Your copy should hold only the lines from the one holding "Libraries (911, 1245)" through the last line of the records below, both included, each exact and with no pictures.

● Records provided:
━━━━━━━━━━━━━━━━

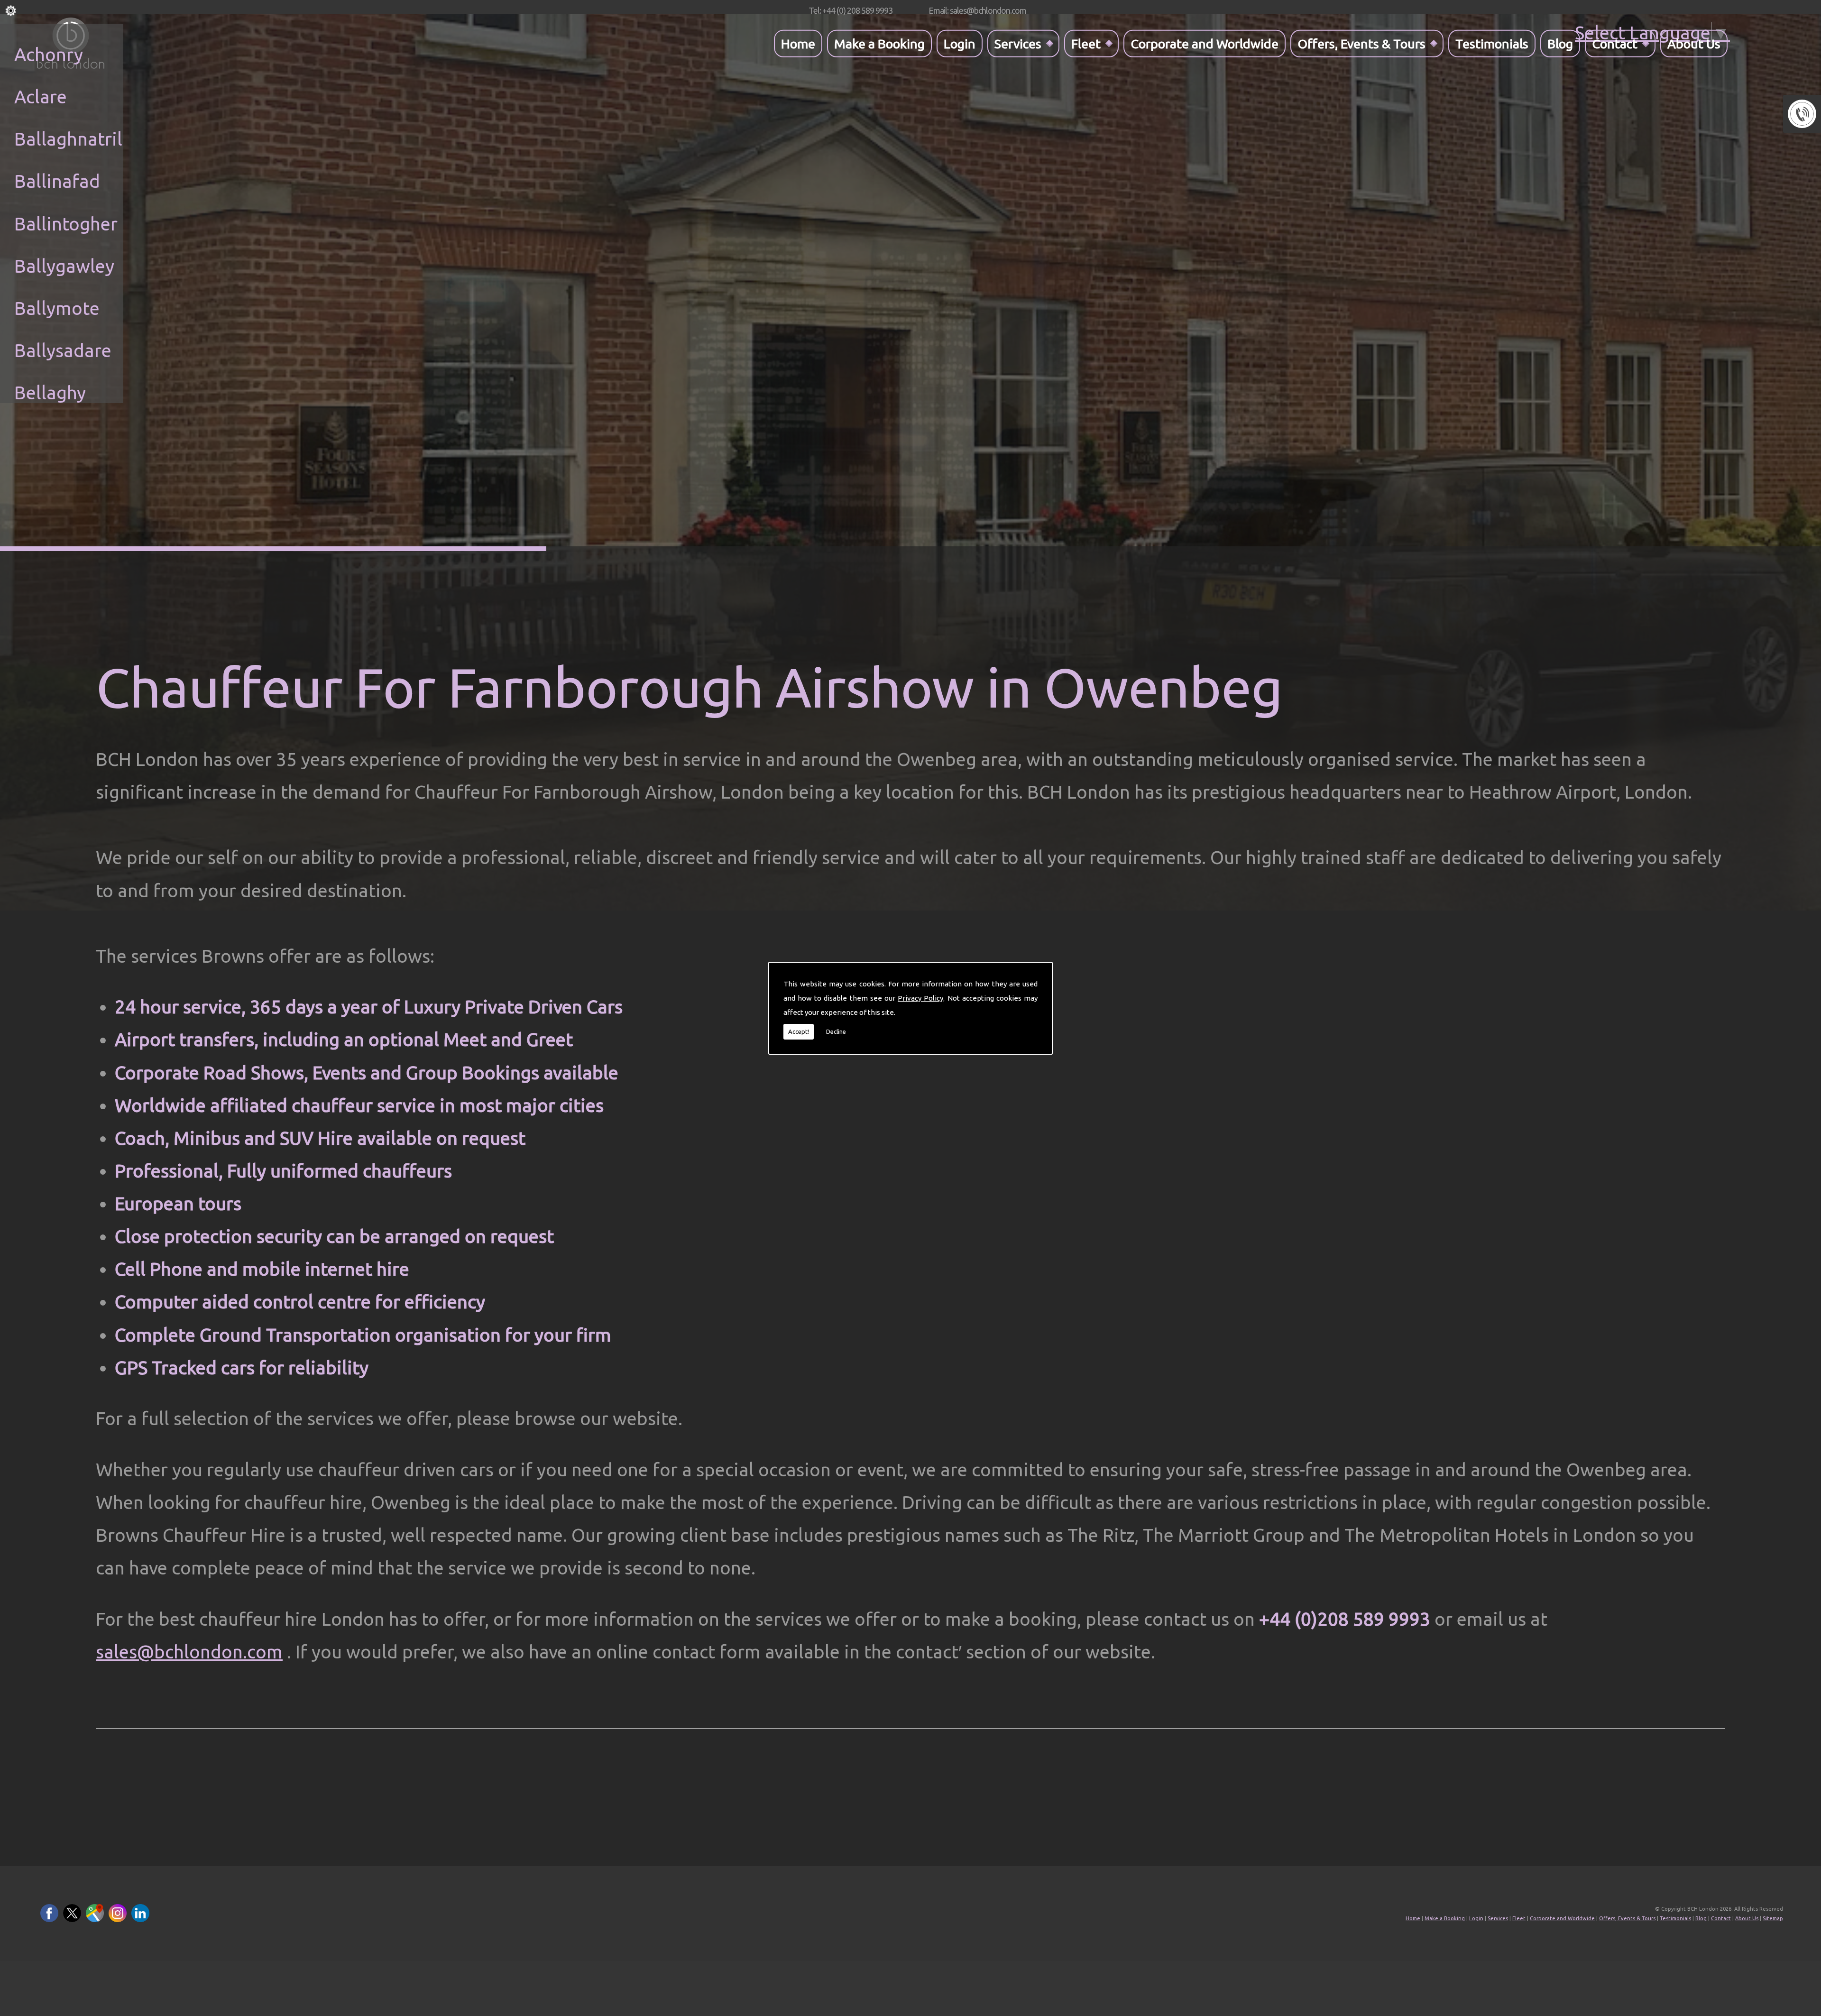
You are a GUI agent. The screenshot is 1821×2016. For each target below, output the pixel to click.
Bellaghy (50, 392)
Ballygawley (64, 266)
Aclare (40, 96)
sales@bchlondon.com (189, 1651)
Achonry (48, 54)
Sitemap (1773, 1918)
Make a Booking (879, 43)
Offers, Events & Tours (1361, 43)
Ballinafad (57, 181)
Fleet (1086, 43)
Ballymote (57, 308)
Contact (1614, 43)
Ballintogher (66, 223)
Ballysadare (62, 350)
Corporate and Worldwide (1204, 43)
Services (1017, 43)
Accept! (798, 1031)
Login (959, 43)
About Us (1693, 43)
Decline (836, 1031)
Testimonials (1491, 43)
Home (798, 43)
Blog (1560, 43)
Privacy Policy (920, 998)
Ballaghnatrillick (82, 139)
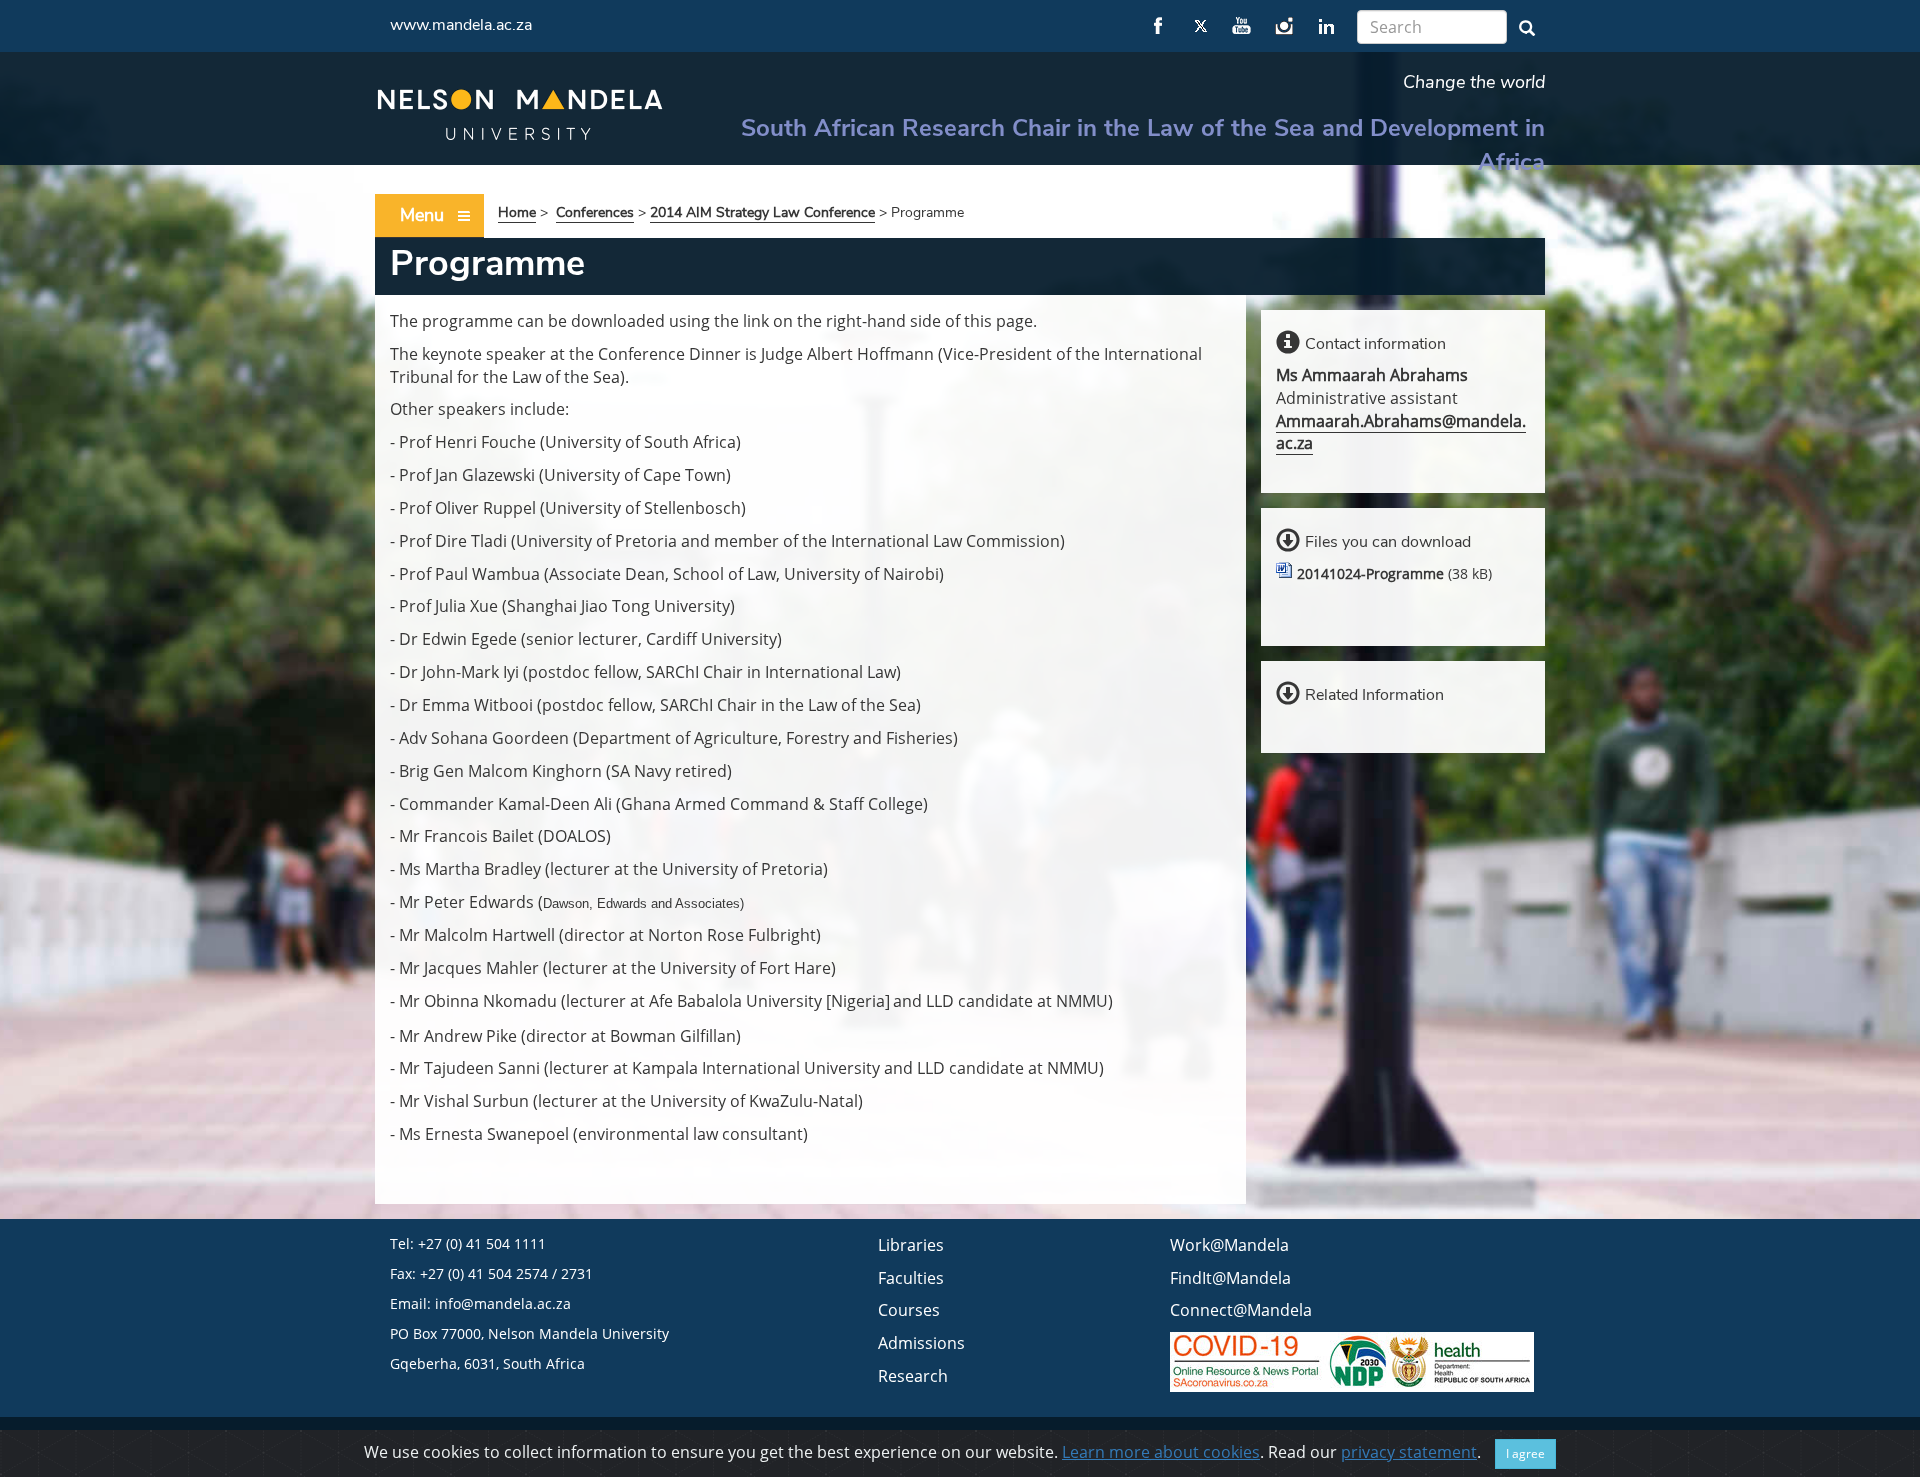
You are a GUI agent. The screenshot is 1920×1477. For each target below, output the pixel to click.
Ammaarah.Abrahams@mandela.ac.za (1401, 432)
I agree (1525, 1453)
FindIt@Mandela (1230, 1278)
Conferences (595, 212)
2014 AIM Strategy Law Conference (762, 212)
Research (913, 1376)
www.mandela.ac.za (461, 25)
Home (517, 212)
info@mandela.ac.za (503, 1303)
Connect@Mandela (1241, 1310)
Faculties (911, 1278)
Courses (909, 1310)
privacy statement (1409, 1452)
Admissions (921, 1343)
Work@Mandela (1229, 1245)
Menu (422, 215)
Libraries (911, 1245)
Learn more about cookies (1161, 1452)
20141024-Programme (1370, 573)
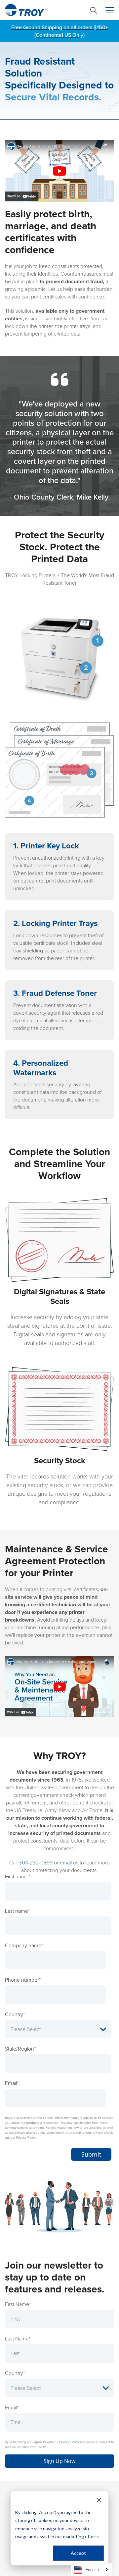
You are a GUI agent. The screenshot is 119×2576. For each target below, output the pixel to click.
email (66, 1862)
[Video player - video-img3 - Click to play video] (59, 1687)
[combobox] (91, 2569)
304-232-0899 (36, 1862)
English (92, 2569)
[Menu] (109, 10)
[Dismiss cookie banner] (99, 2500)
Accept (78, 2553)
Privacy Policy (69, 2442)
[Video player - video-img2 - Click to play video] (59, 171)
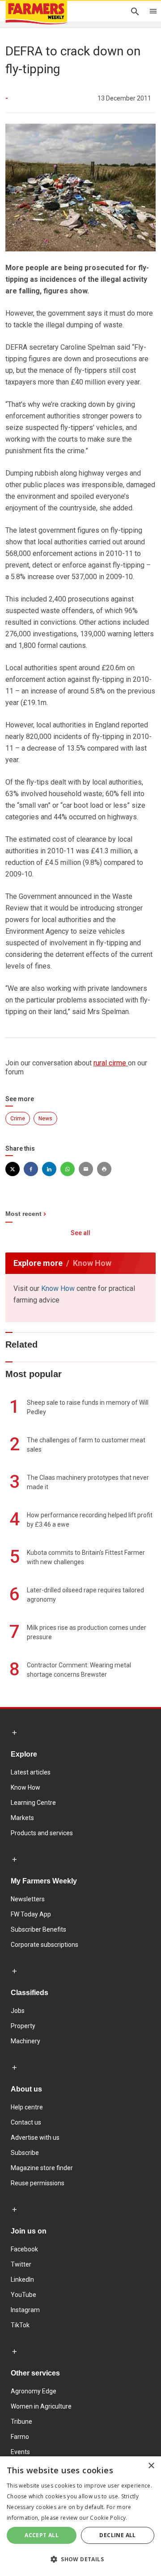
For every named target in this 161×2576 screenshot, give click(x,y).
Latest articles (31, 1772)
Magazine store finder (42, 2167)
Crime (17, 1118)
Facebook (24, 2249)
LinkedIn (22, 2279)
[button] (80, 2559)
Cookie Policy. (108, 2518)
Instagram (25, 2309)
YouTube (23, 2294)
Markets (22, 1817)
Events (20, 2451)
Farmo (20, 2436)
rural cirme (110, 1063)
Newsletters (28, 1899)
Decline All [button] (117, 2535)
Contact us (26, 2122)
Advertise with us (35, 2137)
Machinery (25, 2041)
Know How (58, 1288)
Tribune (21, 2421)
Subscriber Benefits (38, 1929)
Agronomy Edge (33, 2391)
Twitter (21, 2264)
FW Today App (31, 1914)
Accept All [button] (42, 2535)
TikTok (20, 2325)
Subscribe (25, 2152)
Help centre (27, 2107)
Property (23, 2025)
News (45, 1118)
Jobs (18, 2010)
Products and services (42, 1833)
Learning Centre (33, 1802)
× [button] (151, 2466)
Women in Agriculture (41, 2406)
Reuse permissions (37, 2183)
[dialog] (80, 2516)
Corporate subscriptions (44, 1944)
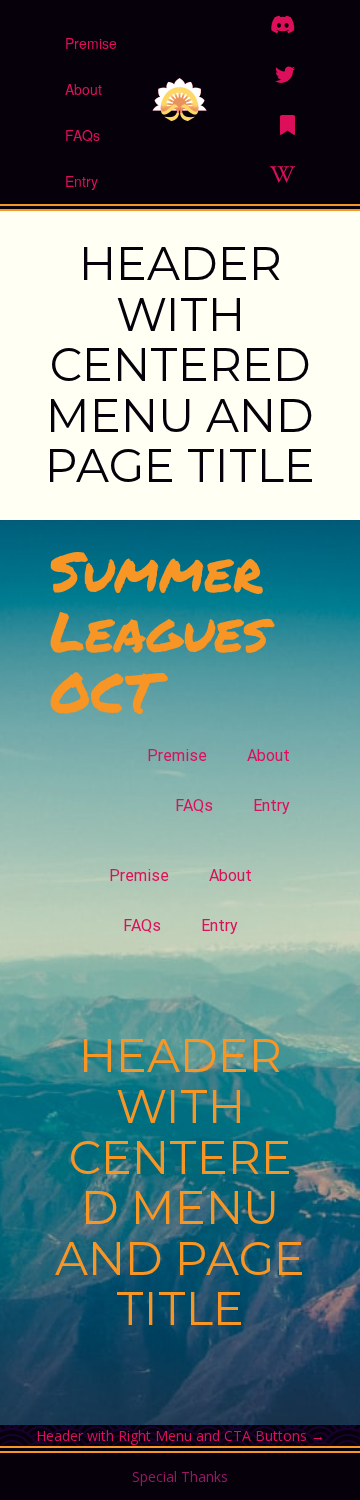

━━━━━━━━━━━━━━━━

● Answer box:
Libraries (911, 1245)
Learn more about cookies (1161, 1452)
20141024-Programme (1370, 573)
You are a GUI agent. The screenshot is 119×2576. For each target below, output the pixel to click.
email (66, 1862)
[Video player - video-img3 - Click to play video] (59, 1687)
[combobox] (91, 2569)
304-232-0899 (36, 1862)
English (92, 2569)
[Menu] (109, 10)
[Dismiss cookie banner] (99, 2500)
Accept (78, 2553)
Privacy Policy (69, 2442)
[Video player - video-img2 - Click to play video] (59, 171)
For every named target in this 161×2576 screenshot, give click(x,y).
Latest articles (31, 1772)
Magazine store finder (42, 2167)
Crime (17, 1118)
Facebook (24, 2249)
LinkedIn (22, 2279)
[button] (80, 2559)
Cookie Policy. (108, 2518)
Instagram (25, 2309)
YouTube (23, 2294)
Markets (22, 1817)
Events (20, 2451)
Farmo (20, 2436)
rural cirme (110, 1063)
Newsletters (28, 1899)
Decline All [button] (117, 2535)
Contact us (26, 2122)
Advertise with us (35, 2137)
Machinery (25, 2041)
Know How (58, 1288)
Tribune (21, 2421)
Subscriber Benefits (38, 1929)
Agronomy Edge (33, 2391)
Twitter (21, 2264)
FW Today App (31, 1914)
Accept All [button] (42, 2535)
TikTok (20, 2325)
Subscribe (25, 2152)
Help centre (27, 2107)
Property (23, 2025)
News (45, 1118)
Jobs (18, 2010)
Products and services (42, 1833)
Learning Centre (33, 1802)
× [button] (151, 2466)
Women in Agriculture (41, 2406)
Reuse permissions (37, 2183)
[dialog] (80, 2516)
Corporate subscriptions (44, 1944)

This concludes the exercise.